══ Source text

# Dill sizes for Lou's taps



## timben (Jul 24, 2009)

Im getting ready to do some kitless pens using Lou's taps.
What are the ideal drill sizes to use with then?
I searched the forums and Lou's website. Cant seem to find the info.
Any suggestions would be helpfull.
Looking forward to getting the dies.
Thanks,
Tim


----------



## its_virgil (Jul 24, 2009)

Maybe this will help. I've not looked to see if the size needed is in this chart.
http://www.newmantools.com/tapdrill.htm#metlink
Do a good turn daily!
Don



timben said:


> Im getting ready to do some kitless pens using Lou's taps.
> What are the ideal drill sizes to use with then?
> I searched the forums and Lou's website. Cant seem to find the info.
> Any suggestions would be helpfull.
> ...


----------



## DCBluesman (Jul 24, 2009)

Since these are METRIC taps and dies, a rule of thumb is subtract the pitch (second number) from the thread diameter (first number).  In these cases, the small drill should be 6.4 mm - 0.5 mm = 5.9 mm.  I use a 6 mm with success.  For the large tap, the drill bit should be 8.4 mm - 0.75 mm = 7.65 mm.  I am using an 8 mm with success.

════
══ Data supplied

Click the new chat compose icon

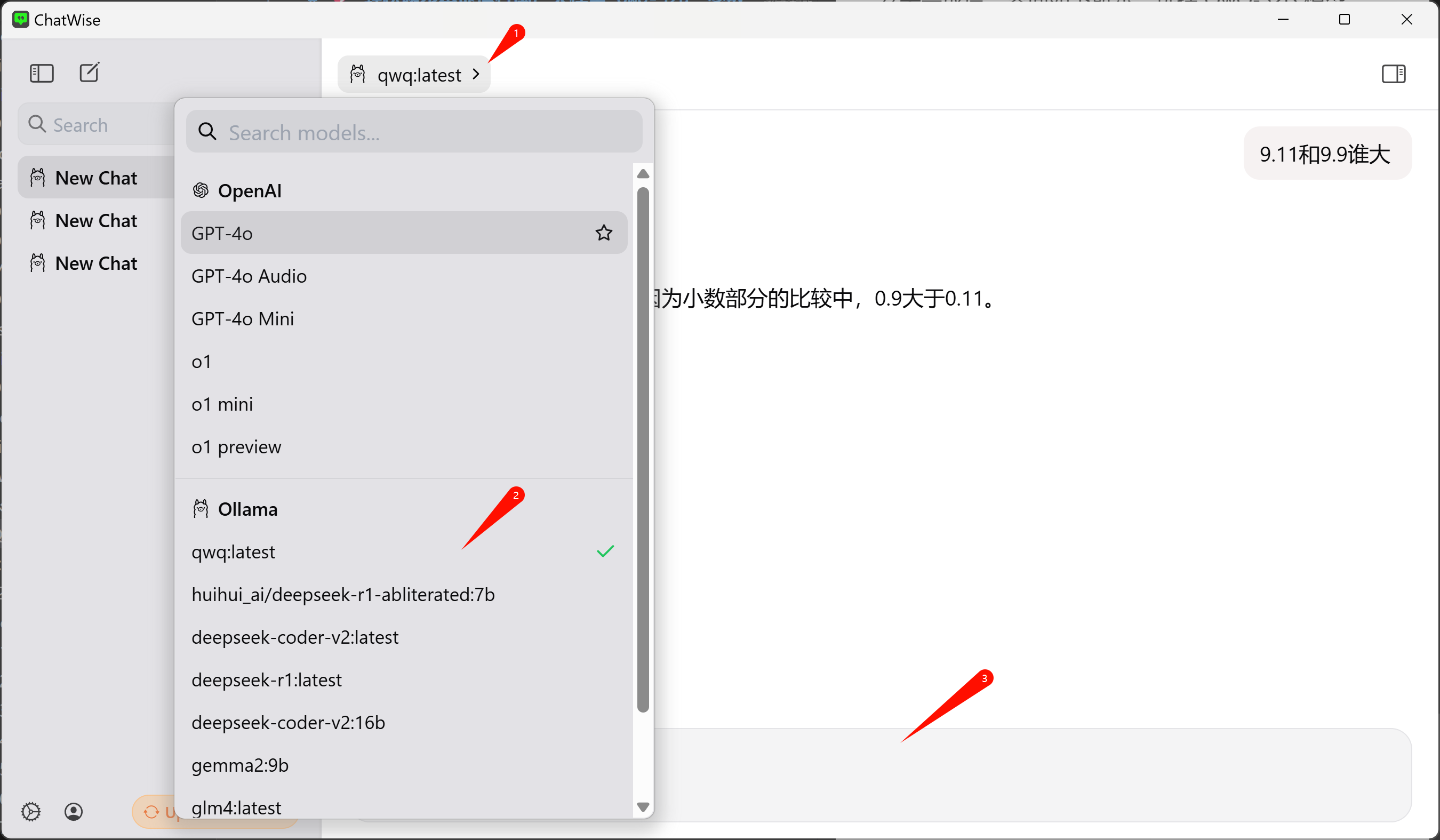click(x=89, y=73)
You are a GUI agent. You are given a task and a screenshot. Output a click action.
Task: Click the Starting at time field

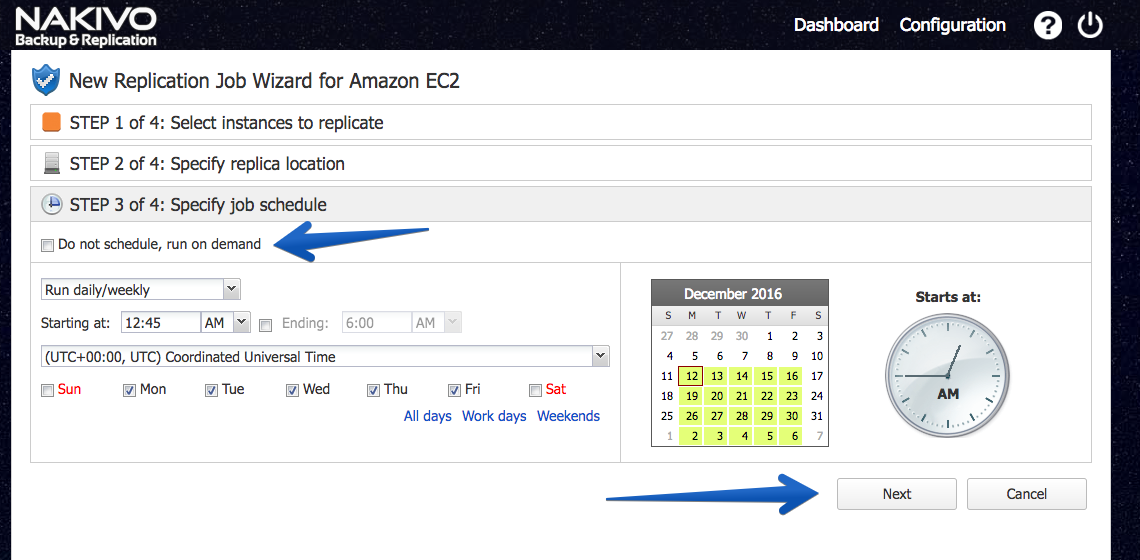coord(161,322)
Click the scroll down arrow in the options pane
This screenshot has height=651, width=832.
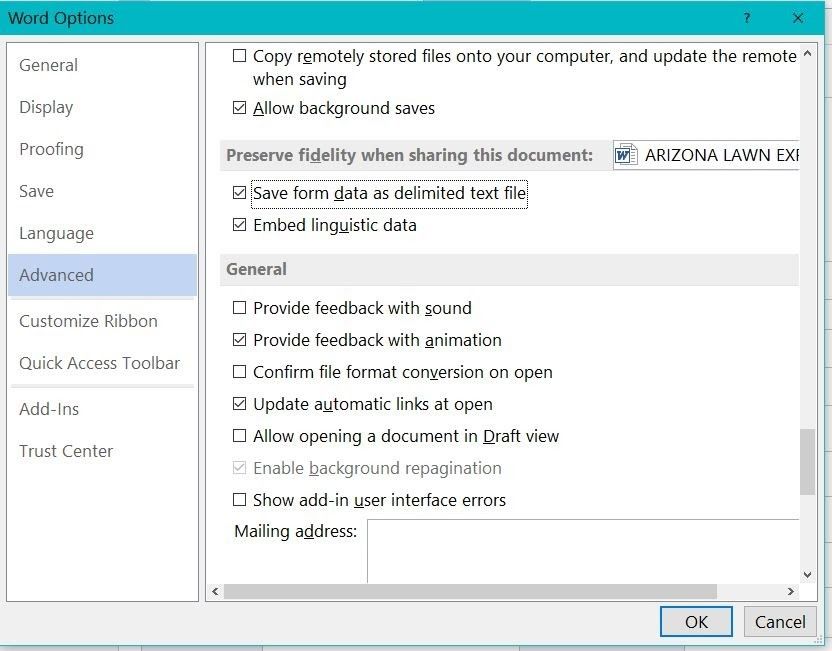click(807, 575)
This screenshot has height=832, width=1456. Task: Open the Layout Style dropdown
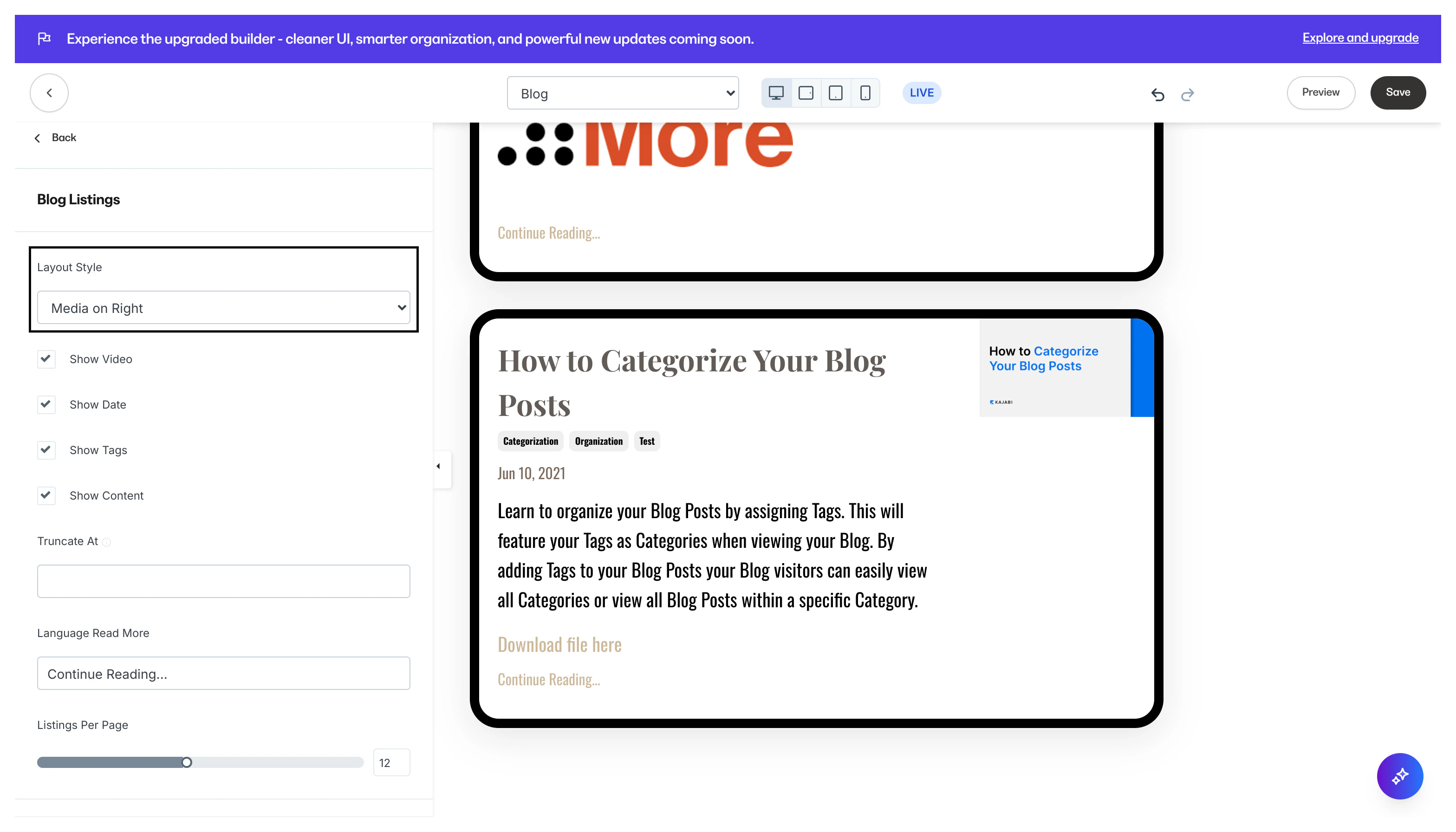223,307
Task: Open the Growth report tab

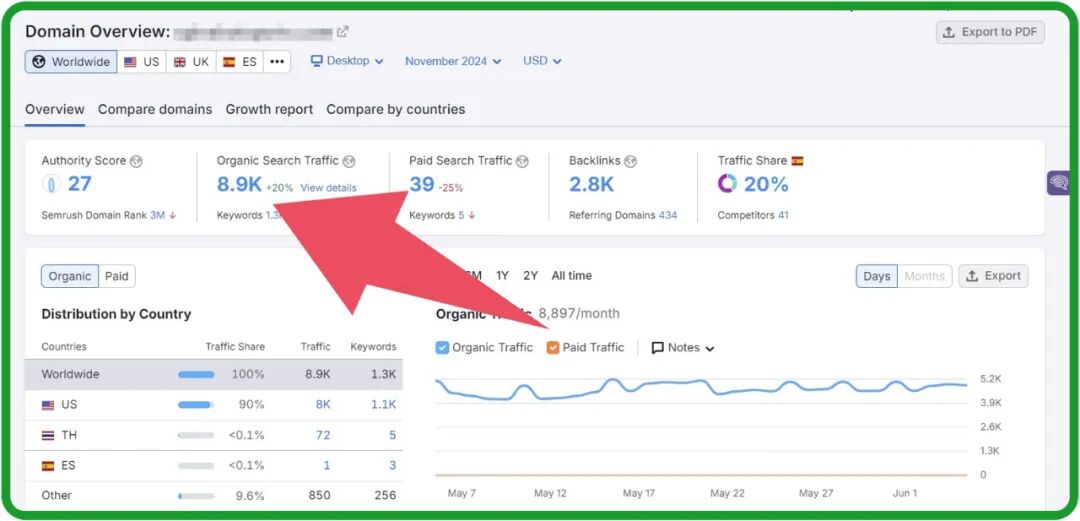Action: click(269, 110)
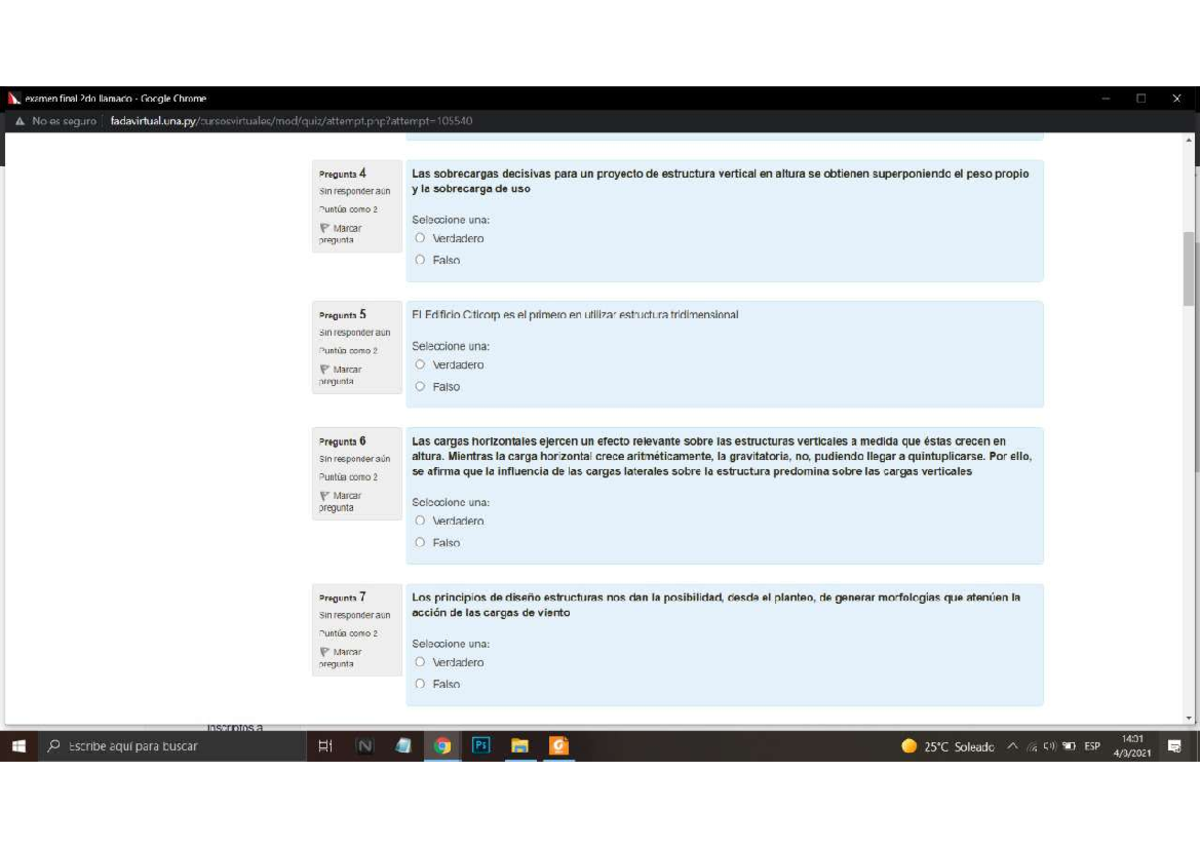The image size is (1200, 848).
Task: Open the ESP language selector
Action: [x=1091, y=745]
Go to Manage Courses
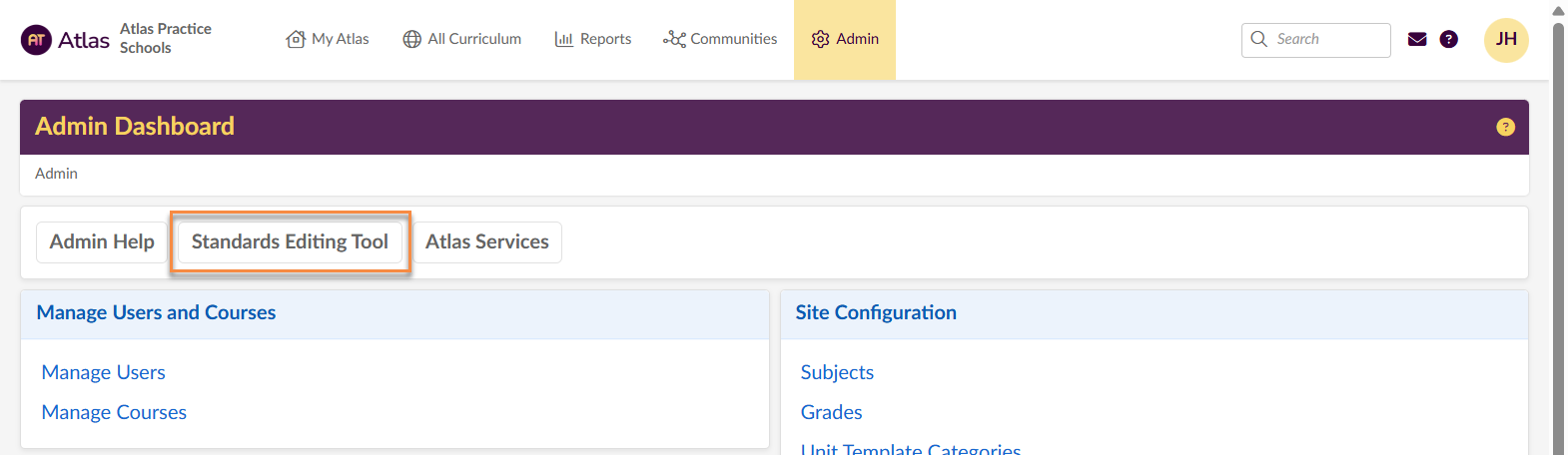 [114, 412]
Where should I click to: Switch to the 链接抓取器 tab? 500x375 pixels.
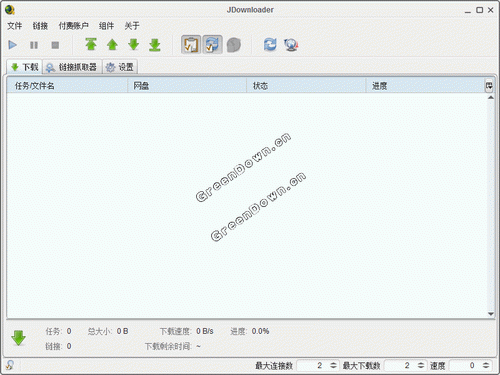[x=72, y=67]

════

• Problems to work on:
1 - In the forum thread on drill sizes for Lou's taps, what drill size does DCBluesman say he uses successfully for the large tap?
2 - Continue the forum thread about drill sizes for Lou's taps from where it stops.

• Expected outputs:
1 - An 8 mm drill.

2 -
----------



## Paul in OKC (Jul 24, 2009)

Soo now we have to use pickles to turn pens?!?!


----------



## DCBluesman (Jul 24, 2009)

YES!  And kosher dills work best!


----------



## timben (Jul 24, 2009)

Thanks for the help guys,
I guess my spell check doesn't work on the title. 
Tim
Hmmm... anyone tried stabilizing a cucumber?


----------



## hewunch (Jul 24, 2009)

I am more of a bread and butter guy myself

On a serious note, I plan on getting some taps in the future, after I play with some and get a feel for it. I am looking forward to playing with Lou's taps in the future.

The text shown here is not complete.